Antoine Jaoude, que começou a lutar durante conflito no Líbano, quebra jejum de 12 anos do país em Jogos

Guerra coloca brasileiro na luta olímpica

MARIANA LAJOLO
TATIANA CUNHA
DA REPORTAGEM LOCAL

A viagem de Tânia e Antoine estava programada para ser breve. Com o pequeno Antoine de apenas seis meses em seus braços, a idéia dela era visitar o sogro doente no Líbano e voltar para o Rio em dois meses. No máximo.
Não foi o que aconteceu. O ano era 1977, e o país estava sob cessar-fogo. Algum tempo depois de instalado em Beirute, o casal foi obrigado a adiar a viagem de volta ao Brasil. A guerra civil, que teve início em 1975, recomeçava.

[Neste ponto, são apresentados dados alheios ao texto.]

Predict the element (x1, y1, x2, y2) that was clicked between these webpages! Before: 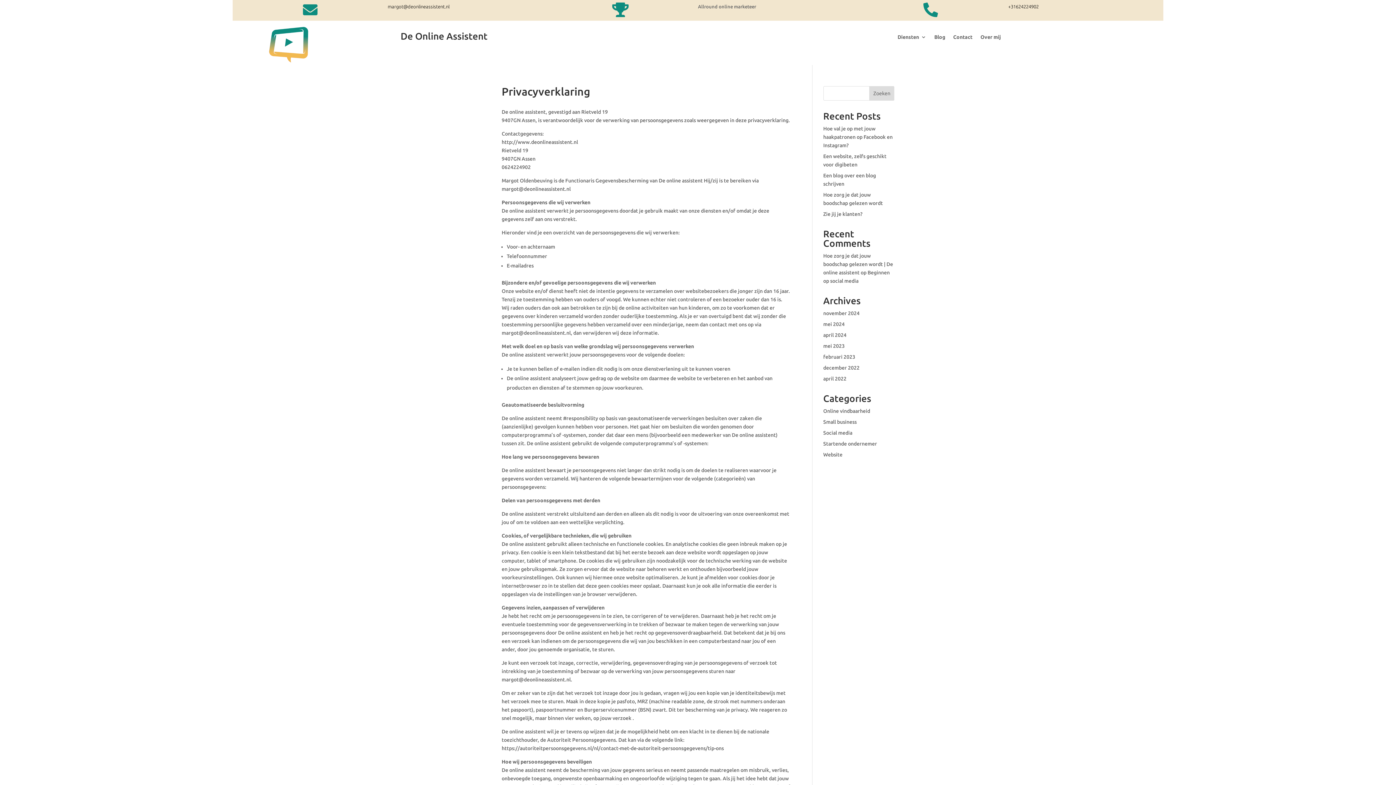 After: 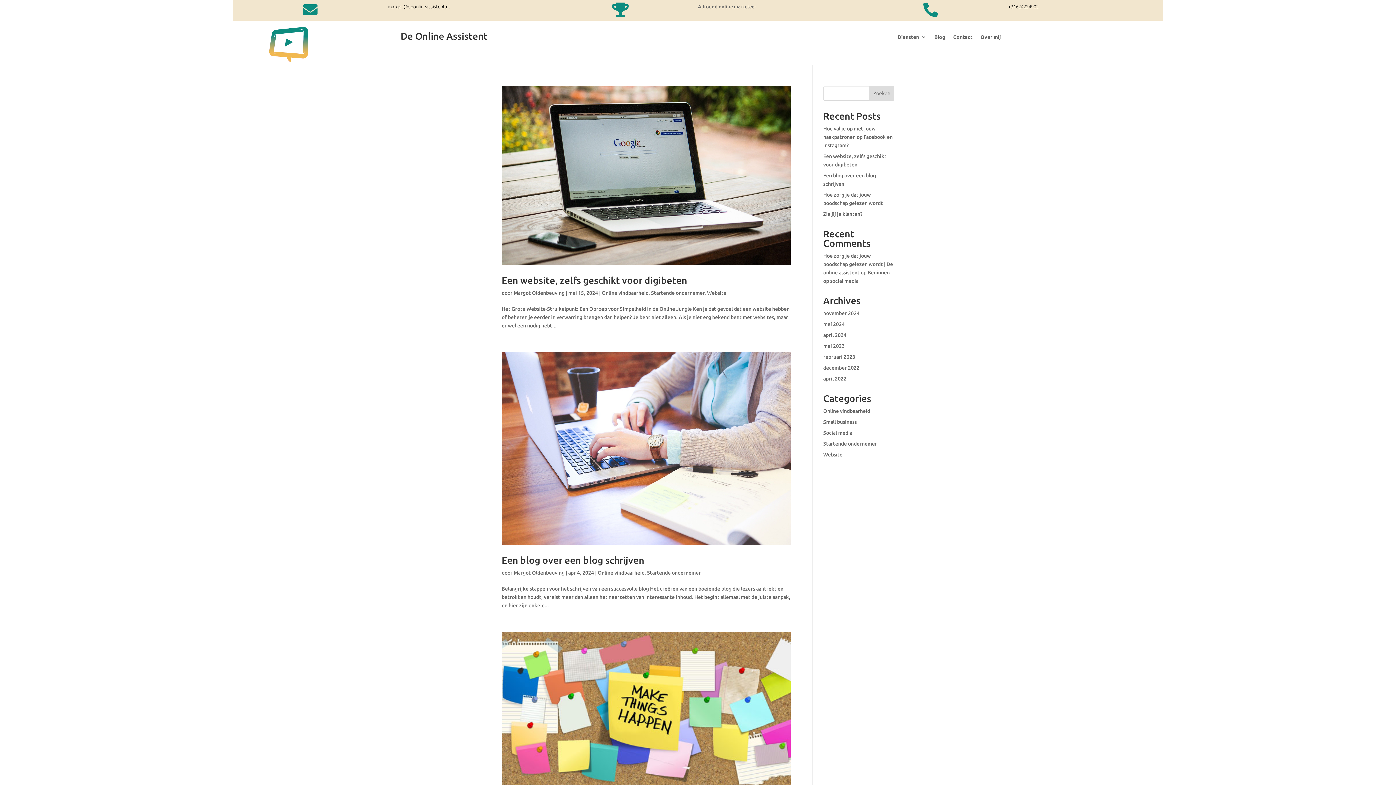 Action: label: Startende ondernemer bbox: (823, 441, 877, 447)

Aeroportos foram fechados, e a viagem que duraria dois meses se prolongou por quase 13 anos.
Graças a essa mudança repentina na vida dos Jaoude, o Brasil vai encerrar em Atenas um jejum de 12 anos em Jogos Olímpicos. Antoine Jaoude, hoje com 27 anos, será o único representante do país na luta livre, esporte que ele conheceu graças ao exílio forçado.

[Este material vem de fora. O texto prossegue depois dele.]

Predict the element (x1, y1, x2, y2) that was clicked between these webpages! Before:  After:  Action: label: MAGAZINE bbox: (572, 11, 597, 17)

Seu primeiro contato com a luta, no entanto, foi tímido. "Comecei vendo pela TV. Lá, o esporte é muito divulgado, aparece bastante", diz. "Achei legal e comecei a brincar com os meus amigos."

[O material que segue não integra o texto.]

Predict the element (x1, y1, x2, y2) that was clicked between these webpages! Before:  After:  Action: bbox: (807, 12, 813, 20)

Nada de sério até os Jaoude desembarcarem de volta no Brasil, com algumas diferenças. Além de mais três irmãos, o filho mais velho de Tânia e Antoine trouxe do Líbano a paixão pelas lutas.
Uma de suas primeiras providências no Rio foi se matricular em uma academia, onde praticava boxe-tailandês. "Foi lá que eu conheci o Beto [Leitão, seu treinador até hoje] e comecei a treinar de verdade", afirma.
A parceria se transformou em amizade, e hoje o lutador diz que seu sucesso se deve, em grande parte, ao treinador. "Ele sempre foi importante para mim, me influenciou muito. O Beto sempre confiou em mim e me ensinou a ter responsabilidade", diz Jaoude.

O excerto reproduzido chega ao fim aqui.